▸ Objective
Update the records below by replacing each "How do I perform" with "How can I do". Leave everything else as it is.

[start of Records provided]

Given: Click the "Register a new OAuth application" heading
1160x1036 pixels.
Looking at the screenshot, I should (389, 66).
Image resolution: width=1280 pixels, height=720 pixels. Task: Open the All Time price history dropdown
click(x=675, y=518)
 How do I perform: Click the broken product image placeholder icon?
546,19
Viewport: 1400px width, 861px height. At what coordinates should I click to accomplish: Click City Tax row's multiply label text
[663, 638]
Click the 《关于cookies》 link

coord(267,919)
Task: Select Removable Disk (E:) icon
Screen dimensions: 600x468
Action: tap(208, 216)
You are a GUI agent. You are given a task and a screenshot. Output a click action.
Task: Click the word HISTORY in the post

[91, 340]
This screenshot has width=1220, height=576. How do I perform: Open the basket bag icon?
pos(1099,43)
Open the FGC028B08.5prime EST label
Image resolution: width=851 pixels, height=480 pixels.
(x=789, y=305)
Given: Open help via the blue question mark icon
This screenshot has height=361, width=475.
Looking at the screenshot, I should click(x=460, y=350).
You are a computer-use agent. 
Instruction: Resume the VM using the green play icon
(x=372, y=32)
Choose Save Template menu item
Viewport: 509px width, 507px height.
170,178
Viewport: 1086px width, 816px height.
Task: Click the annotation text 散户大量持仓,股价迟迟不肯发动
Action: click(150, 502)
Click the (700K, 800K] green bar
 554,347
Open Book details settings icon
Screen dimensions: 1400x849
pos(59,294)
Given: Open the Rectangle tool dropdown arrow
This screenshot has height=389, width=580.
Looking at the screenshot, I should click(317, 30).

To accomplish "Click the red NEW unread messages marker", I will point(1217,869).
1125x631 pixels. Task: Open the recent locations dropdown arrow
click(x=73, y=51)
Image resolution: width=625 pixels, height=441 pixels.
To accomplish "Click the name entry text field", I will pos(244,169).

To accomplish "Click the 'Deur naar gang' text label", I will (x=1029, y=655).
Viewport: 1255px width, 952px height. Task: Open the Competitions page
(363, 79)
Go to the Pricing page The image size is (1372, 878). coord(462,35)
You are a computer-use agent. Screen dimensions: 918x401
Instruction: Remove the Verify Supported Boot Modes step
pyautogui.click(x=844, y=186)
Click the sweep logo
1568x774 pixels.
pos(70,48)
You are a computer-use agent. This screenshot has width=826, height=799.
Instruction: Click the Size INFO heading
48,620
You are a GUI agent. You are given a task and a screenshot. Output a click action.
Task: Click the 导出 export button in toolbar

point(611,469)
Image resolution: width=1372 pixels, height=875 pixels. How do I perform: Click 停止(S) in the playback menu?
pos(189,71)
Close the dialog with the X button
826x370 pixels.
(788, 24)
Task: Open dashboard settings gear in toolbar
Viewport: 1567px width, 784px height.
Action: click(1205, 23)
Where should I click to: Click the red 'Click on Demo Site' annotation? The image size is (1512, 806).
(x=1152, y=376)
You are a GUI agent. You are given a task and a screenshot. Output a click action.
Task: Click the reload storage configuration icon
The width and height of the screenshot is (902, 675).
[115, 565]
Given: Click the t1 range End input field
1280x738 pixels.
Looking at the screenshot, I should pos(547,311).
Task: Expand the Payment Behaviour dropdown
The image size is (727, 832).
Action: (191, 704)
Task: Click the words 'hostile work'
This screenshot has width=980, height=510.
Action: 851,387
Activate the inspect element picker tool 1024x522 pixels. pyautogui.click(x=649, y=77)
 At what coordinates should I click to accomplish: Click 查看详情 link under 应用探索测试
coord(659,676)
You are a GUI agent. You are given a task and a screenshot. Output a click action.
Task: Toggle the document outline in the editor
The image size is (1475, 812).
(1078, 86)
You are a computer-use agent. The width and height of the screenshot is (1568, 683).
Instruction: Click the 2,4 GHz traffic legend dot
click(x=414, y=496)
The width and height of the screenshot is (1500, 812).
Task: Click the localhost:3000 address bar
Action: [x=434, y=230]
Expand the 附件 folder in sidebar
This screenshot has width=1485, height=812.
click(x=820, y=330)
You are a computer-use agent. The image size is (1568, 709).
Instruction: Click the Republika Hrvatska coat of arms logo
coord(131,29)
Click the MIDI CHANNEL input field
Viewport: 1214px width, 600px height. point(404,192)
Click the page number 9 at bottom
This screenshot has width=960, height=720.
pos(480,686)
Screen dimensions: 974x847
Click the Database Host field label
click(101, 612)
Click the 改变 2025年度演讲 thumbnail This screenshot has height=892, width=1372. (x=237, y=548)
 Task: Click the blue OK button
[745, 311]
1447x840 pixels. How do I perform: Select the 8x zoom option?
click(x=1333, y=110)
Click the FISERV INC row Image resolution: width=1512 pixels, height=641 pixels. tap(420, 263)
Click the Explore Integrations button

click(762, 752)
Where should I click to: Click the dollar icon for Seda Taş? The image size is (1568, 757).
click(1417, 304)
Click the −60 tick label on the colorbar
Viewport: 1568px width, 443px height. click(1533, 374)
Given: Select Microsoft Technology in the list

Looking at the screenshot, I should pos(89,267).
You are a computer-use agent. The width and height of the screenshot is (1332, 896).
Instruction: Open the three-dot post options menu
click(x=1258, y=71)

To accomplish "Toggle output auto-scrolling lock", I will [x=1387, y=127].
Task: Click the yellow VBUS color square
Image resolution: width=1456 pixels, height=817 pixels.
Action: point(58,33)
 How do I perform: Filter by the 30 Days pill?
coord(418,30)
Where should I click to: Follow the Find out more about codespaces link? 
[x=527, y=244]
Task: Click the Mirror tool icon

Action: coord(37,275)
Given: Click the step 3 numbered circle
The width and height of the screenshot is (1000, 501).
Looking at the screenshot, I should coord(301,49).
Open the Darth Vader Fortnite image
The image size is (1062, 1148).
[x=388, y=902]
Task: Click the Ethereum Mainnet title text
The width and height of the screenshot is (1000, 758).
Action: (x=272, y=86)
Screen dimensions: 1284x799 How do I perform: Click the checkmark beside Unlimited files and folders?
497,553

[end of Records provided]

▸ Final result
Given: Click the "Register a new OAuth application" heading
1160x1036 pixels.
Looking at the screenshot, I should (389, 66).
Image resolution: width=1280 pixels, height=720 pixels. Task: Open the All Time price history dropdown
click(x=675, y=518)
 How can I do: Click the broken product image placeholder icon?
546,19
Viewport: 1400px width, 861px height. At what coordinates should I click to accomplish: Click City Tax row's multiply label text
[663, 638]
Click the 《关于cookies》 link

coord(267,919)
Task: Select Removable Disk (E:) icon
Screen dimensions: 600x468
Action: tap(208, 216)
You are a GUI agent. You are given a task and a screenshot. Output a click action.
Task: Click the word HISTORY in the post

[91, 340]
This screenshot has width=1220, height=576. How can I do: Open the basket bag icon?
pos(1099,43)
Open the FGC028B08.5prime EST label
Image resolution: width=851 pixels, height=480 pixels.
(x=789, y=305)
Given: Open help via the blue question mark icon
This screenshot has height=361, width=475.
Looking at the screenshot, I should click(x=460, y=350).
You are a computer-use agent. 
Instruction: Resume the VM using the green play icon
(x=372, y=32)
Choose Save Template menu item
Viewport: 509px width, 507px height.
170,178
Viewport: 1086px width, 816px height.
Task: Click the annotation text 散户大量持仓,股价迟迟不肯发动
Action: click(150, 502)
Click the (700K, 800K] green bar
 554,347
Open Book details settings icon
Screen dimensions: 1400x849
pos(59,294)
Given: Open the Rectangle tool dropdown arrow
This screenshot has height=389, width=580.
Looking at the screenshot, I should click(317, 30).

To accomplish "Click the red NEW unread messages marker", I will point(1217,869).
1125x631 pixels. Task: Open the recent locations dropdown arrow
click(x=73, y=51)
Image resolution: width=625 pixels, height=441 pixels.
To accomplish "Click the name entry text field", I will pos(244,169).

To accomplish "Click the 'Deur naar gang' text label", I will (x=1029, y=655).
Viewport: 1255px width, 952px height. Task: Open the Competitions page
(363, 79)
Go to the Pricing page The image size is (1372, 878). coord(462,35)
You are a computer-use agent. Screen dimensions: 918x401
Instruction: Remove the Verify Supported Boot Modes step
pyautogui.click(x=844, y=186)
Click the sweep logo
1568x774 pixels.
pos(70,48)
You are a computer-use agent. This screenshot has width=826, height=799.
Instruction: Click the Size INFO heading
48,620
You are a GUI agent. You are given a task and a screenshot. Output a click action.
Task: Click the 导出 export button in toolbar

point(611,469)
Image resolution: width=1372 pixels, height=875 pixels. How can I do: Click 停止(S) in the playback menu?
pos(189,71)
Close the dialog with the X button
826x370 pixels.
(788, 24)
Task: Open dashboard settings gear in toolbar
Viewport: 1567px width, 784px height.
Action: click(1205, 23)
Where should I click to: Click the red 'Click on Demo Site' annotation? The image size is (1512, 806).
(x=1152, y=376)
You are a GUI agent. You are given a task and a screenshot. Output a click action.
Task: Click the reload storage configuration icon
The width and height of the screenshot is (902, 675).
[115, 565]
Given: Click the t1 range End input field
1280x738 pixels.
Looking at the screenshot, I should pos(547,311).
Task: Expand the Payment Behaviour dropdown
The image size is (727, 832).
Action: (191, 704)
Task: Click the words 'hostile work'
This screenshot has width=980, height=510.
Action: 851,387
Activate the inspect element picker tool 1024x522 pixels. pyautogui.click(x=649, y=77)
 At what coordinates should I click to accomplish: Click 查看详情 link under 应用探索测试
coord(659,676)
You are a GUI agent. You are given a task and a screenshot. Output a click action.
Task: Toggle the document outline in the editor
The image size is (1475, 812).
(1078, 86)
You are a computer-use agent. The width and height of the screenshot is (1568, 683).
Instruction: Click the 2,4 GHz traffic legend dot
click(x=414, y=496)
The width and height of the screenshot is (1500, 812).
Task: Click the localhost:3000 address bar
Action: [x=434, y=230]
Expand the 附件 folder in sidebar
This screenshot has width=1485, height=812.
click(x=820, y=330)
You are a computer-use agent. The image size is (1568, 709).
Instruction: Click the Republika Hrvatska coat of arms logo
coord(131,29)
Click the MIDI CHANNEL input field
Viewport: 1214px width, 600px height. point(404,192)
Click the page number 9 at bottom
This screenshot has width=960, height=720.
pos(480,686)
Screen dimensions: 974x847
Click the Database Host field label
click(101, 612)
Click the 改变 2025年度演讲 thumbnail This screenshot has height=892, width=1372. (x=237, y=548)
 Task: Click the blue OK button
[745, 311]
1447x840 pixels. How can I do: Select the 8x zoom option?
click(x=1333, y=110)
Click the FISERV INC row Image resolution: width=1512 pixels, height=641 pixels. tap(420, 263)
Click the Explore Integrations button

click(762, 752)
Where should I click to: Click the dollar icon for Seda Taş? The image size is (1568, 757).
click(1417, 304)
Click the −60 tick label on the colorbar
Viewport: 1568px width, 443px height. click(1533, 374)
Given: Select Microsoft Technology in the list

Looking at the screenshot, I should pos(89,267).
You are a computer-use agent. The width and height of the screenshot is (1332, 896).
Instruction: Open the three-dot post options menu
click(x=1258, y=71)

To accomplish "Toggle output auto-scrolling lock", I will [x=1387, y=127].
Task: Click the yellow VBUS color square
Image resolution: width=1456 pixels, height=817 pixels.
Action: point(58,33)
 How can I do: Filter by the 30 Days pill?
coord(418,30)
Where should I click to: Follow the Find out more about codespaces link? 
[x=527, y=244]
Task: Click the Mirror tool icon

Action: coord(37,275)
Given: Click the step 3 numbered circle
The width and height of the screenshot is (1000, 501).
Looking at the screenshot, I should coord(301,49).
Open the Darth Vader Fortnite image
The image size is (1062, 1148).
[x=388, y=902]
Task: Click the Ethereum Mainnet title text
The width and height of the screenshot is (1000, 758).
Action: (x=272, y=86)
Screen dimensions: 1284x799 How can I do: Click the checkmark beside Unlimited files and folders?
497,553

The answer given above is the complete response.